What is Statistical Significance?

We often hear the term statistically significant in reference to scientific studies.  What does it mean and why does it matter?

In life, in nature, in the world, almost everything varies:  the heights of trees outside your window, your temperature and blood pressure, your heating bill, the shoe sizes of all your friends, the rate at which the plants in your garden grow.  Even in finely tooled machine parts, precision is a matter of how closely you care to measure.

Variation is everywhere, but we take it for granted.  It’s not until things start repeating that we question.  If trees are exactly the same height, we suspect that we are looking at a cartoon or drawing, not a true picture of nature.  If you meet someone with the same birthday as you, it’s unexpected.  If your electric usage is exactly the same month after month, it seems suspicious.  I’m sure you can think of many other examples.  Variation is natural and expected.

When scientists develop a new treatment, whether it be a drug or anything else, they want to know if it works, that is, if it produces the effect they are looking for.  They treat one group and compare the results to a second, untreated group.  If the treated group does better, they want to believe that the treatment works, but they know that everything varies.  There are subjects (patients, crops, or white mice) in the treated group that improve a lot, some that improve a little and some that may not change.  There are subjects in the control group that improve, despite the fact that they were not treated.  Comparing the two groups, they may find quite a bit of overlap where a few untreated individuals do better than a few treated ones.

The question to answer is:  Has there been enough improvement overall in the treated group to attribute it to the treatment, or could it be the result of natural variation?  Has variation of individuals tricked them into seeing a favorable, but false effect?  In fact there is no way to know for sure.  They can only judge if the probability of such variation is very low, low enough to make them confident that the treatment is working.  They use statistics to calculate that probability, and if it’s low enough, they call the result statistically significant.  That means they are confident, but never absolutely certain.
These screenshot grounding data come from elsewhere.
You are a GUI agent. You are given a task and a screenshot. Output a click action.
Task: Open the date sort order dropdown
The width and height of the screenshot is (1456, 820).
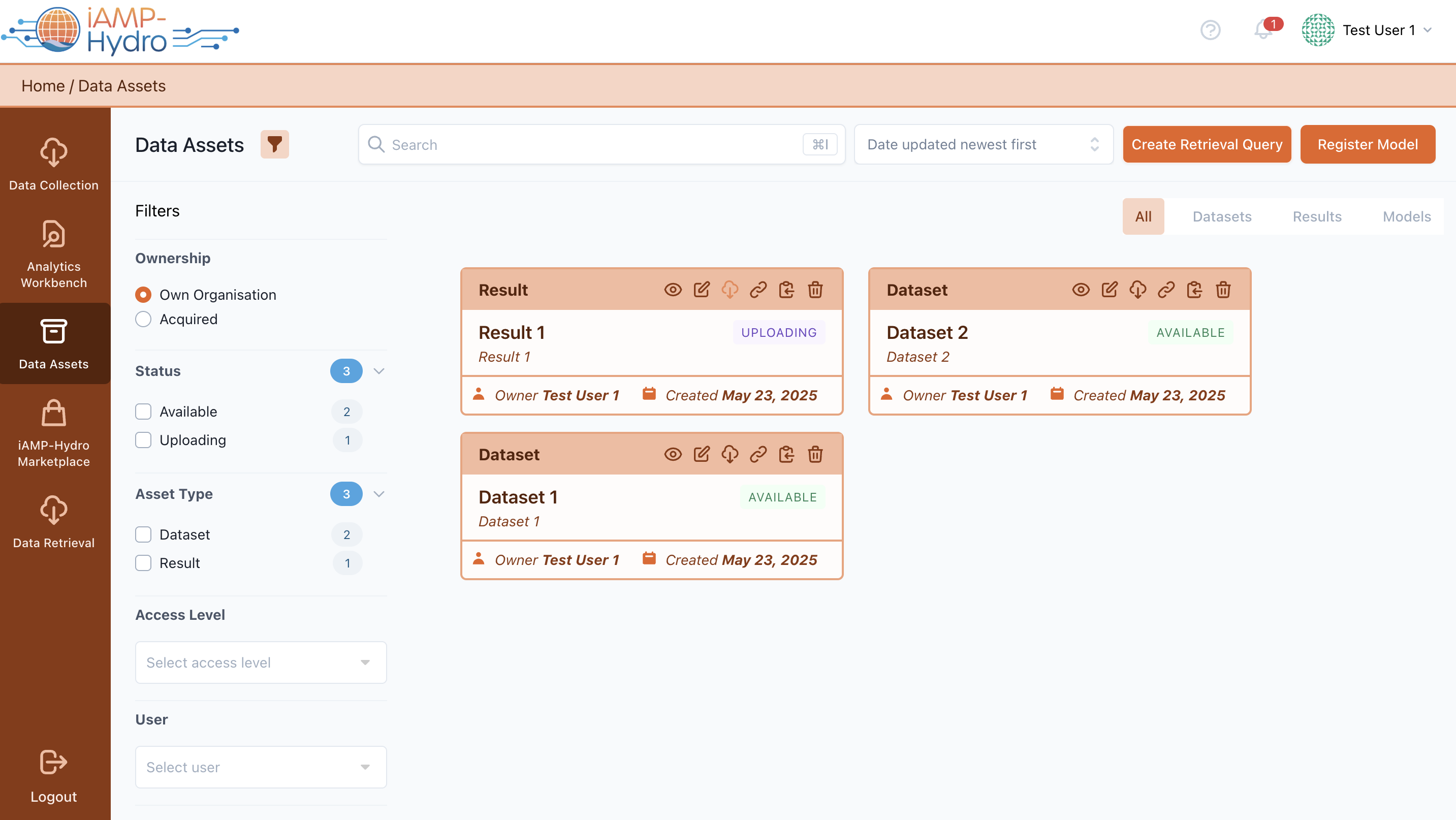(983, 145)

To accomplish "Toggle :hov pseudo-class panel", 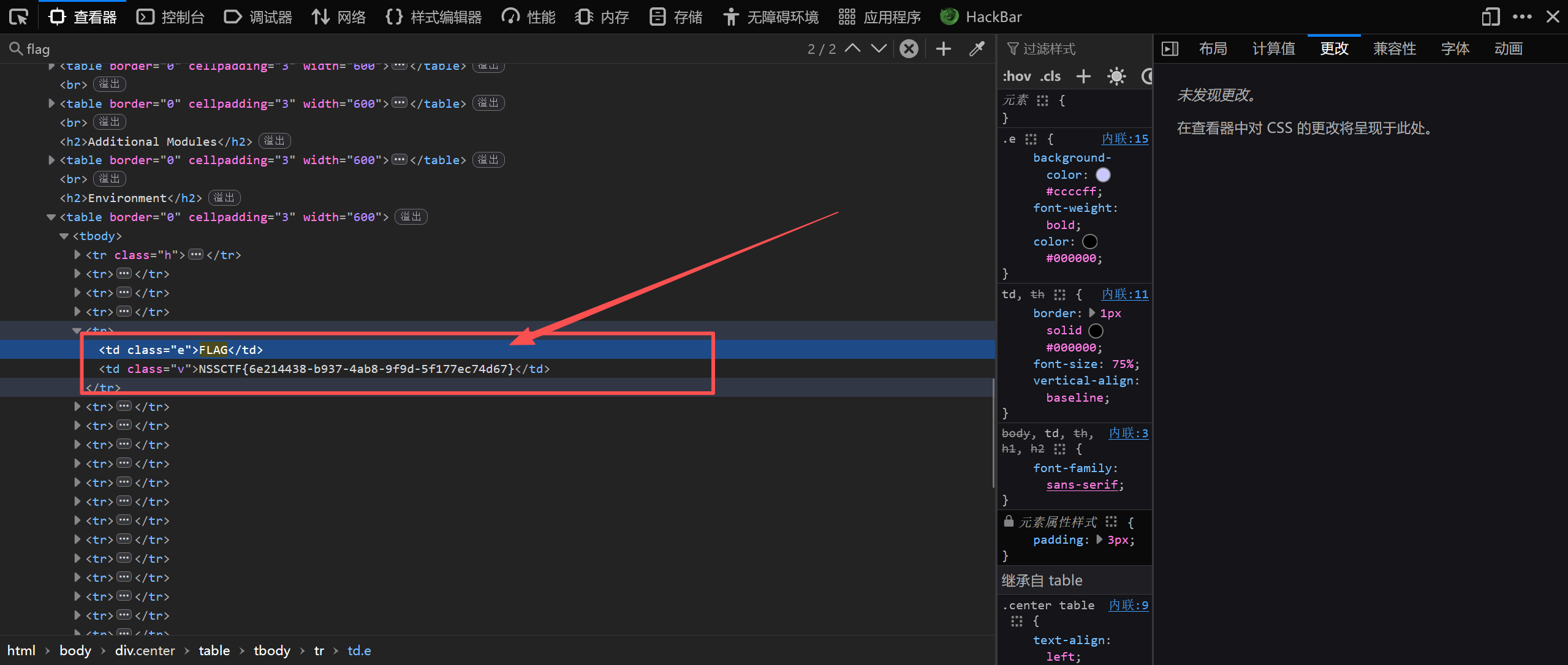I will click(x=1017, y=77).
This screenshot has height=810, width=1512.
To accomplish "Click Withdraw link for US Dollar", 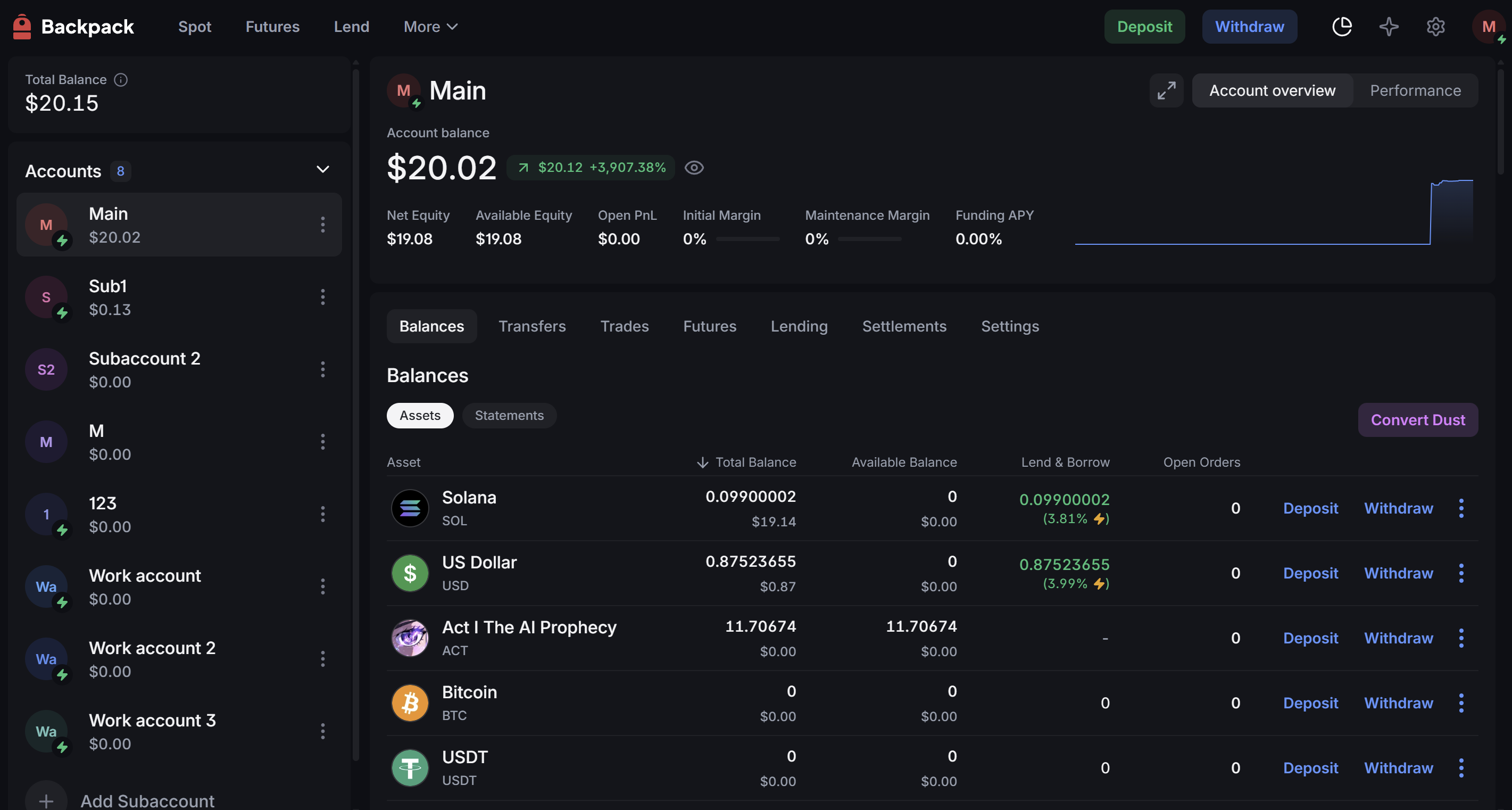I will pos(1398,573).
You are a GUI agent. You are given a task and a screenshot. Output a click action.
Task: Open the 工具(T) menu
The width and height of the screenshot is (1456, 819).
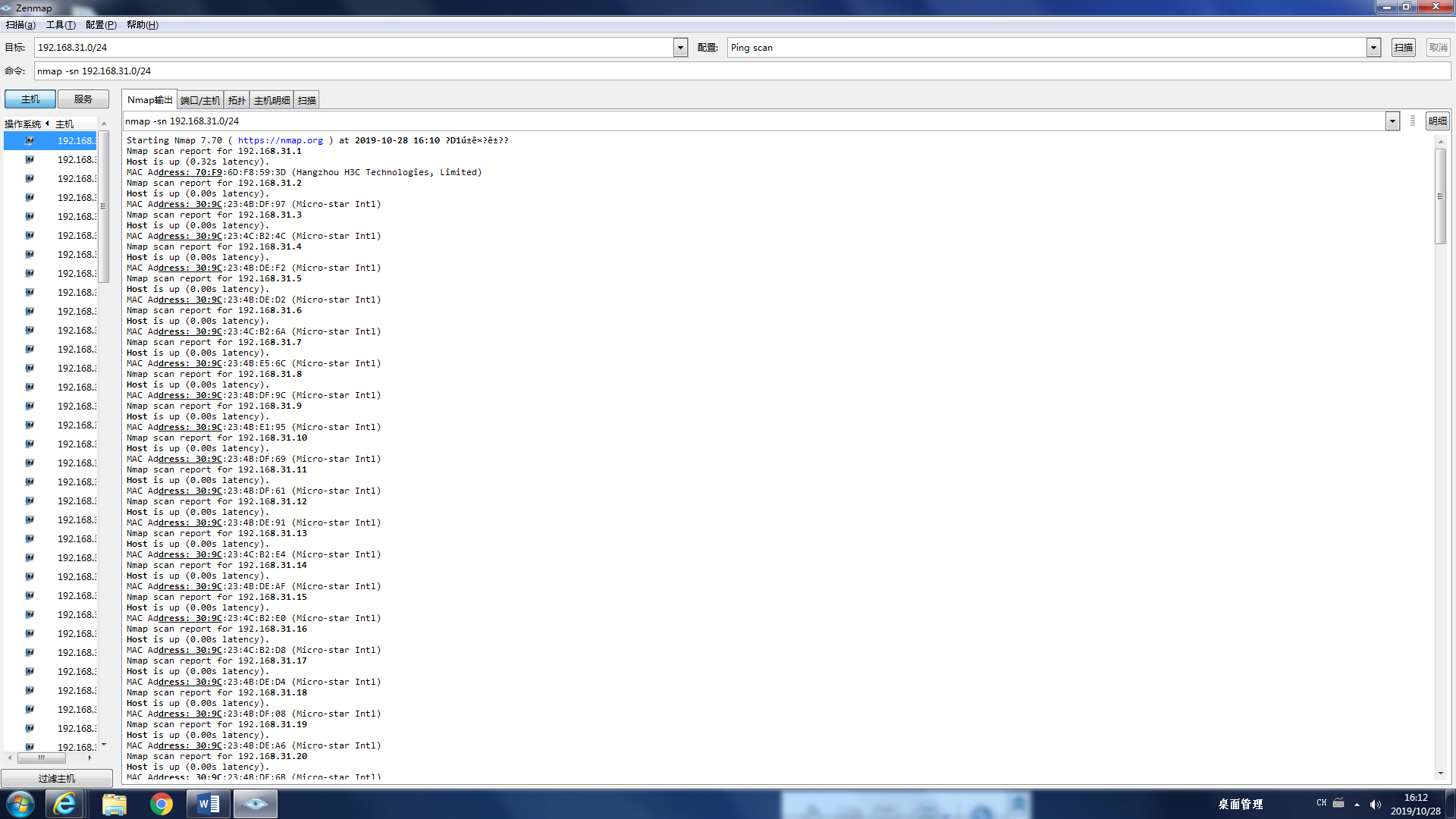coord(61,25)
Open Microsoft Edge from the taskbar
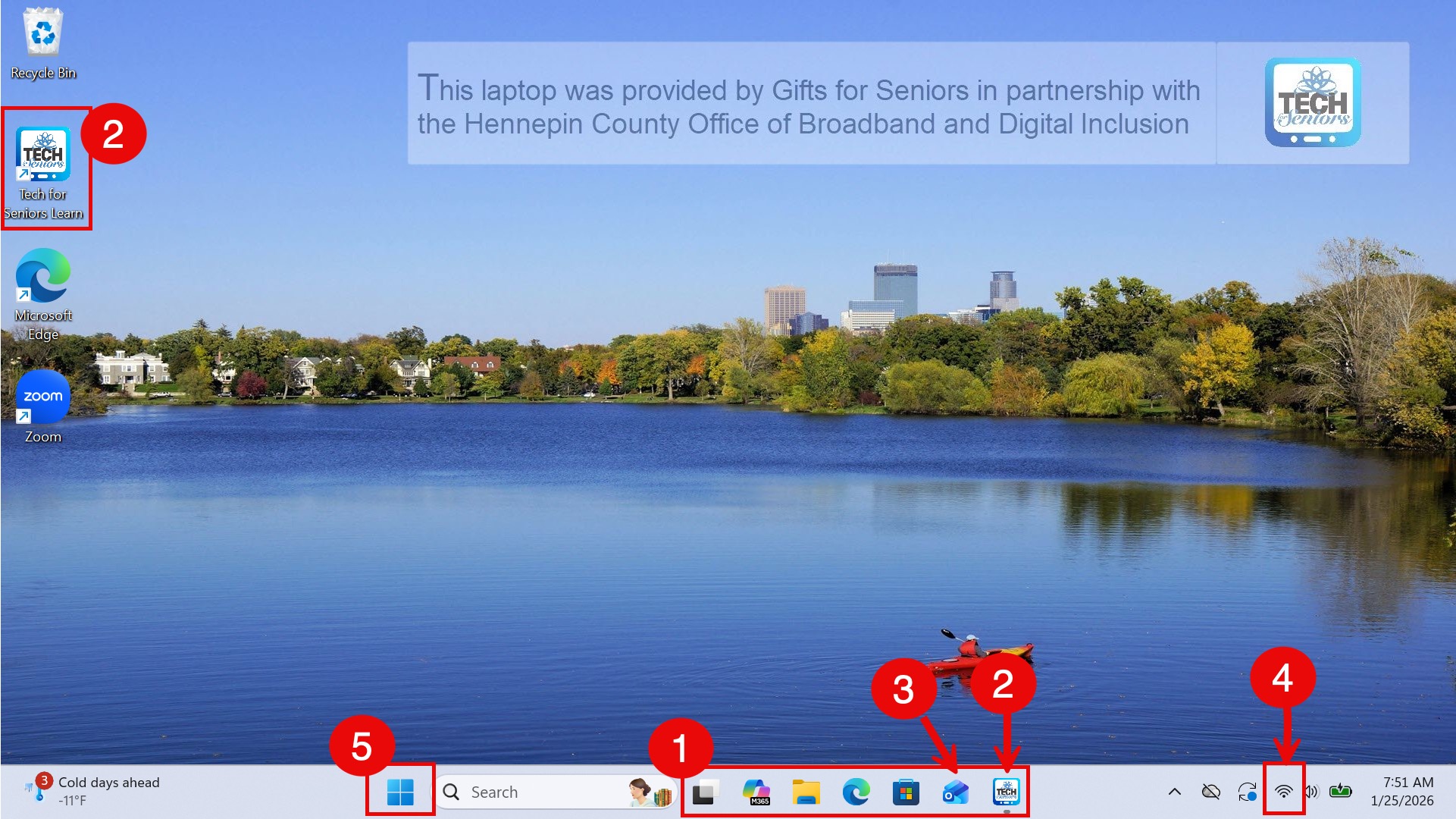This screenshot has width=1456, height=819. click(x=856, y=792)
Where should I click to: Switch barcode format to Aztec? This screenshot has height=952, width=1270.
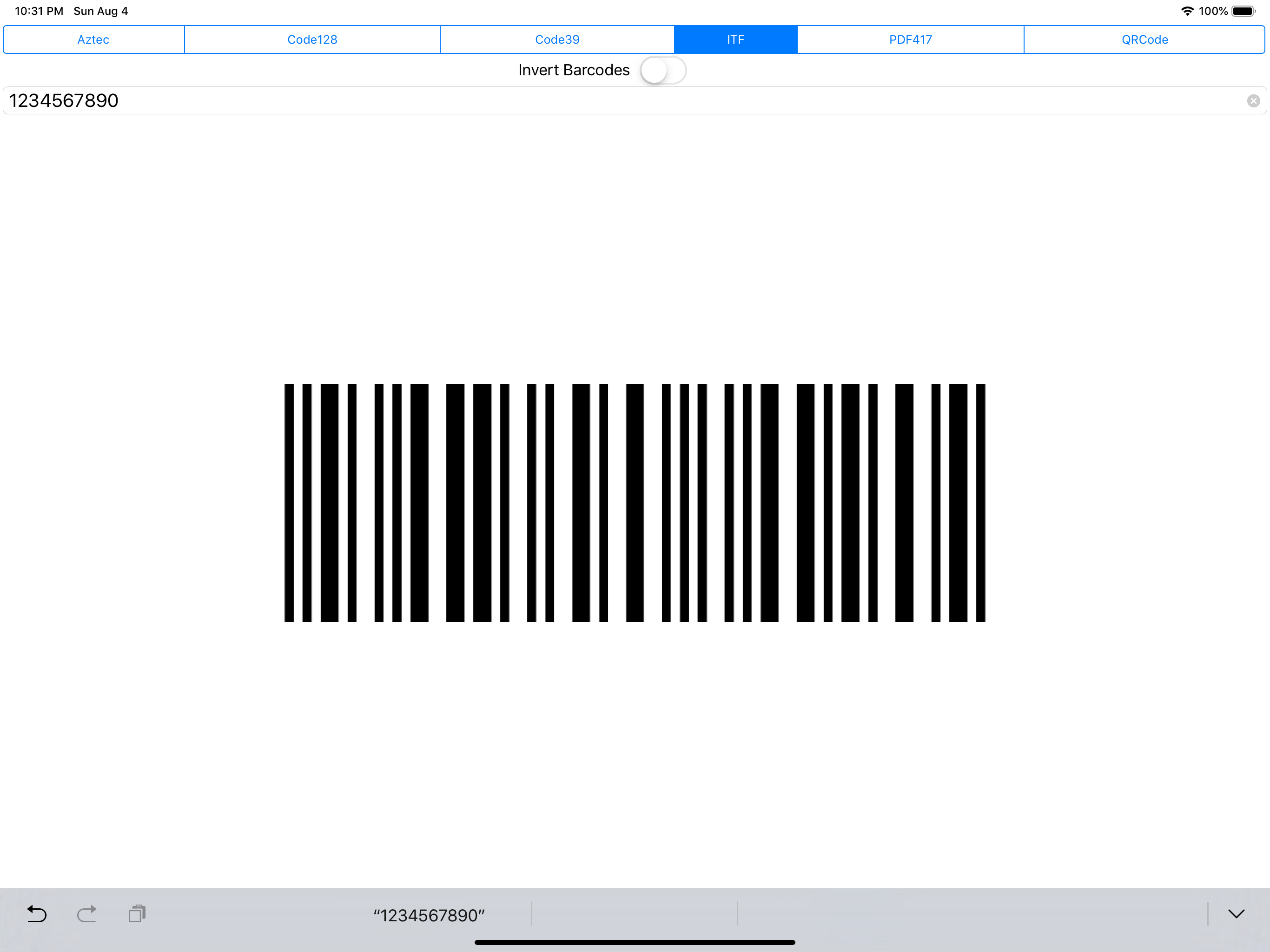[x=93, y=39]
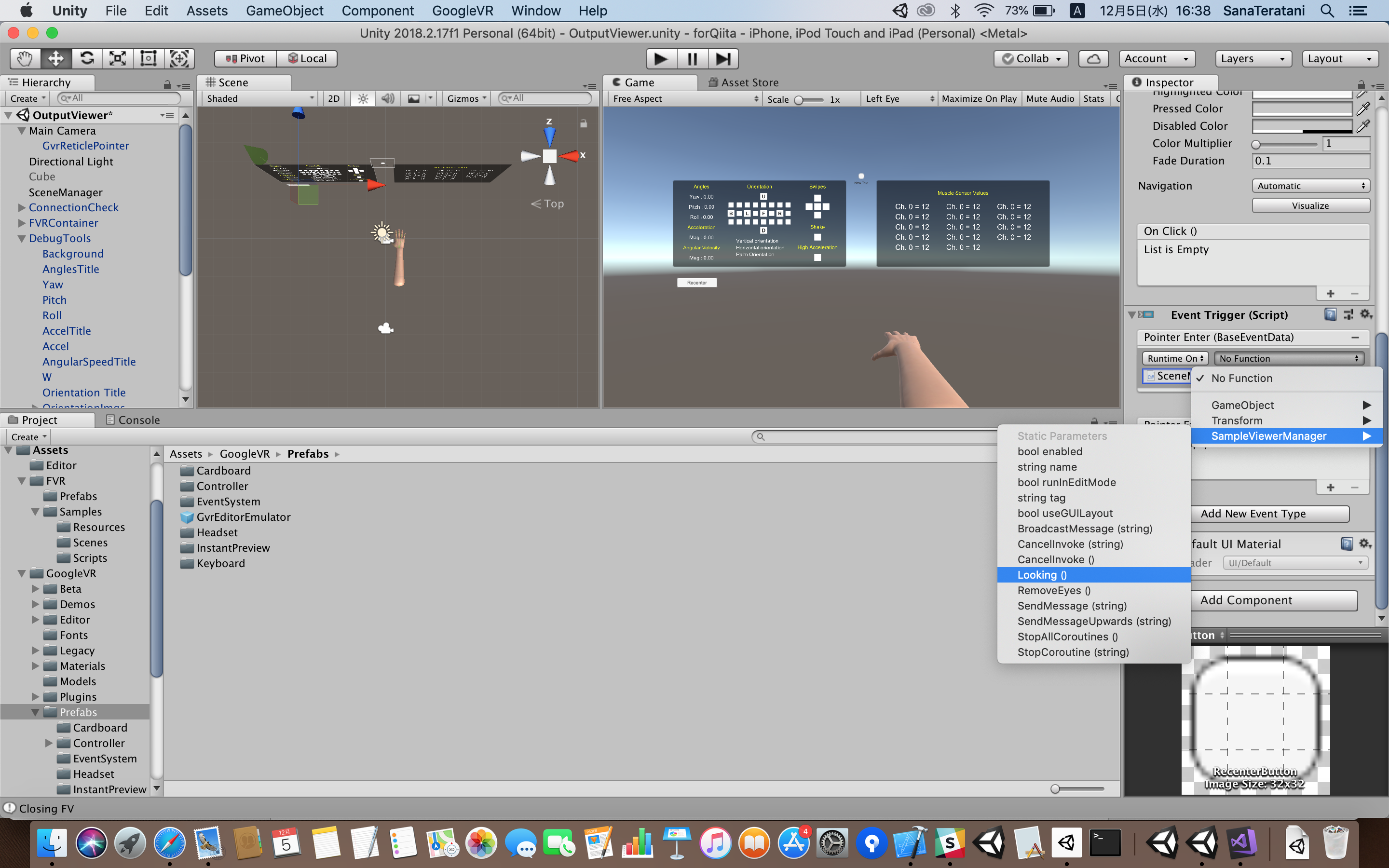Screen dimensions: 1389x868
Task: Click the cloud services icon
Action: 1093,58
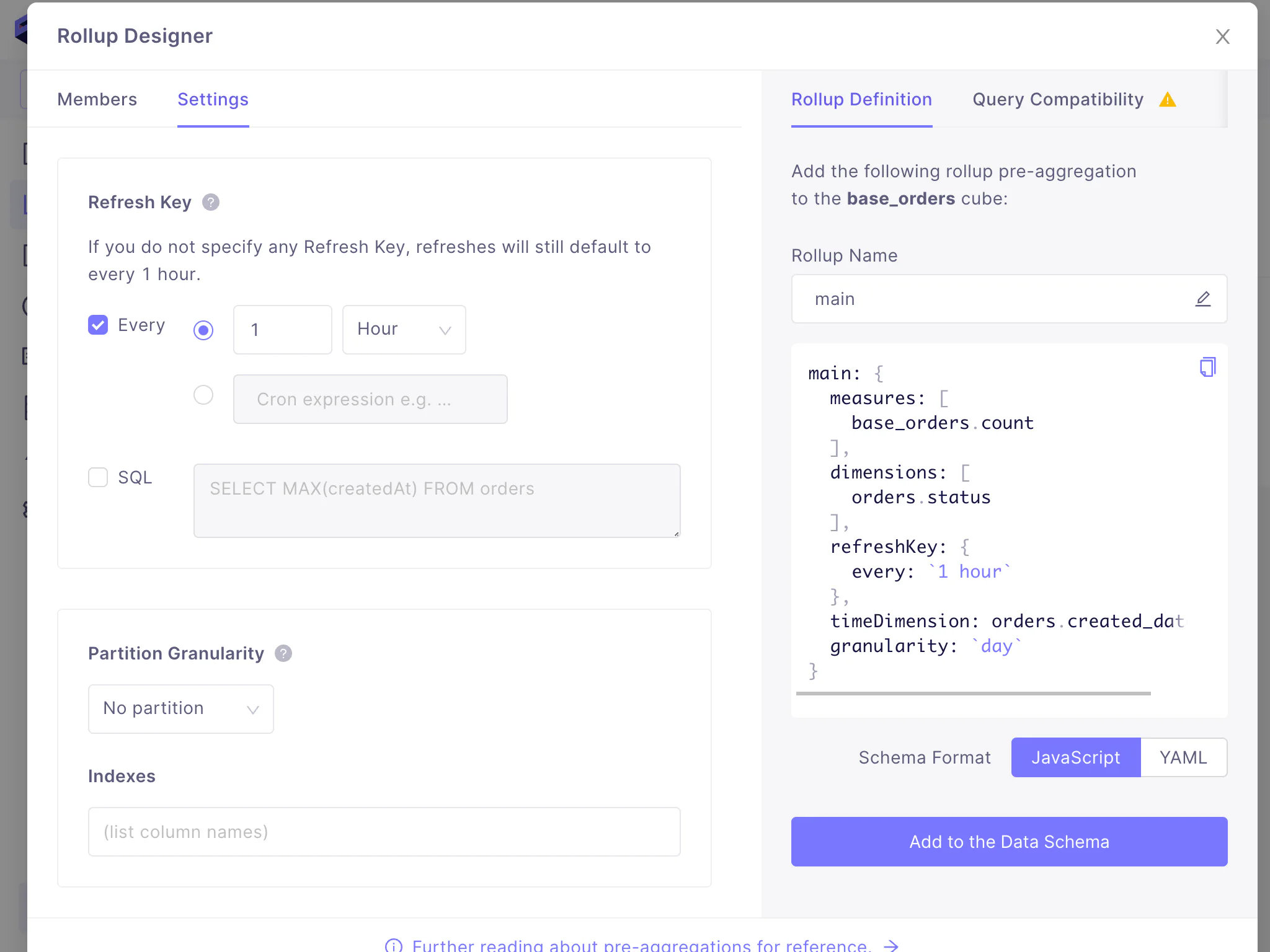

This explains how two studies of the same drug, herb, food or fertilizer can produce different results.  It explains such things as the recent reversal on the benefits of calcium and vitamin D supplements for post-menopausal women and that cranberry juice "does not appear to have significant benefits" in preventing urinary tract infections.  Try as they might to eliminate or account for all the causes of variation, the result is never perfect.  Variation is everywhere.  Greater confidence requires multiple tests that may confirm or may contradict prior results.  Variation makes certainty unachievable.